WHAT THE EXERCISE ASKS: An exact, word-for-word copy of the entries is required, beginning at the line that contains "The width and height of the screenshot is (1542, 913)." and ending at the last line, both included.

STUDY MATERIAL:
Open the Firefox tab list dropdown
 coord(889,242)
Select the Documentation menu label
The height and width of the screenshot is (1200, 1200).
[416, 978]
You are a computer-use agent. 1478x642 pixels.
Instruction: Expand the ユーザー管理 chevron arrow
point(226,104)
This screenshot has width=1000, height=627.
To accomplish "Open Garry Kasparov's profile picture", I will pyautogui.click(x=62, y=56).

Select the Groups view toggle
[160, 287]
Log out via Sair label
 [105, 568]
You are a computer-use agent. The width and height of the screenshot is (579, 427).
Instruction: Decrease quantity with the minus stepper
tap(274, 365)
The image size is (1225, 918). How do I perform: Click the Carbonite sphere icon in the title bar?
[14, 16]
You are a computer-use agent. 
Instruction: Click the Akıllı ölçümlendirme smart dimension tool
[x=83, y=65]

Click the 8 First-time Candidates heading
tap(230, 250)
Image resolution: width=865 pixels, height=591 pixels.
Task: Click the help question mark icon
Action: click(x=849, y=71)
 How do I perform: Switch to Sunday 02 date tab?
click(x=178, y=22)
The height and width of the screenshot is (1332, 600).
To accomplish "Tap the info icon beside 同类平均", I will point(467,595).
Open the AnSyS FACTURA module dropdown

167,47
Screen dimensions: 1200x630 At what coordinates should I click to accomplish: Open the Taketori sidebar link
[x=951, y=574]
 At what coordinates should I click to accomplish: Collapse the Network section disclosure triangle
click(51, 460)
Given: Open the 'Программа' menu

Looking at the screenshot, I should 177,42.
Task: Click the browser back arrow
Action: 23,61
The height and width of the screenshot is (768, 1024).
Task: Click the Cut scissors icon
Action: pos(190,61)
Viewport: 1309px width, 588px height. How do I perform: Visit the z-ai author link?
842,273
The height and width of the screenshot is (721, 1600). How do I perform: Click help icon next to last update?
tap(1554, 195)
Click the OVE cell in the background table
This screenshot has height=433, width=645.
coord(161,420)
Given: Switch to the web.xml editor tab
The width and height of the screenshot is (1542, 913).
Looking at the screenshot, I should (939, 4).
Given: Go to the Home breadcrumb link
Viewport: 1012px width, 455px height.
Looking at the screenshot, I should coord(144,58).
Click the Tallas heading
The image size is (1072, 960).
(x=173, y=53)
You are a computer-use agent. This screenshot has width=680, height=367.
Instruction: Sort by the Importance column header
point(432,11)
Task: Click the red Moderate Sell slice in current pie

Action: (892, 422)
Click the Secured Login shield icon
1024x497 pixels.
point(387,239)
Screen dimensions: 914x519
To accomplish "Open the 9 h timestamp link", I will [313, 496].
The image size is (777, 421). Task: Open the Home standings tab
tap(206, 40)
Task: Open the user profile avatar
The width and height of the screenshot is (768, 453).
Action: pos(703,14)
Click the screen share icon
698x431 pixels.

SOLUTION:
The width and height of the screenshot is (1542, 913).
Looking at the screenshot, I should (939, 4).
Given: Go to the Home breadcrumb link
Viewport: 1012px width, 455px height.
Looking at the screenshot, I should coord(144,58).
Click the Tallas heading
The image size is (1072, 960).
(x=173, y=53)
You are a computer-use agent. This screenshot has width=680, height=367.
Instruction: Sort by the Importance column header
point(432,11)
Task: Click the red Moderate Sell slice in current pie

Action: (892, 422)
Click the Secured Login shield icon
1024x497 pixels.
point(387,239)
Screen dimensions: 914x519
To accomplish "Open the 9 h timestamp link", I will [313, 496].
The image size is (777, 421). Task: Open the Home standings tab
tap(206, 40)
Task: Open the user profile avatar
The width and height of the screenshot is (768, 453).
Action: pos(703,14)
Click the screen share icon
698x431 pixels.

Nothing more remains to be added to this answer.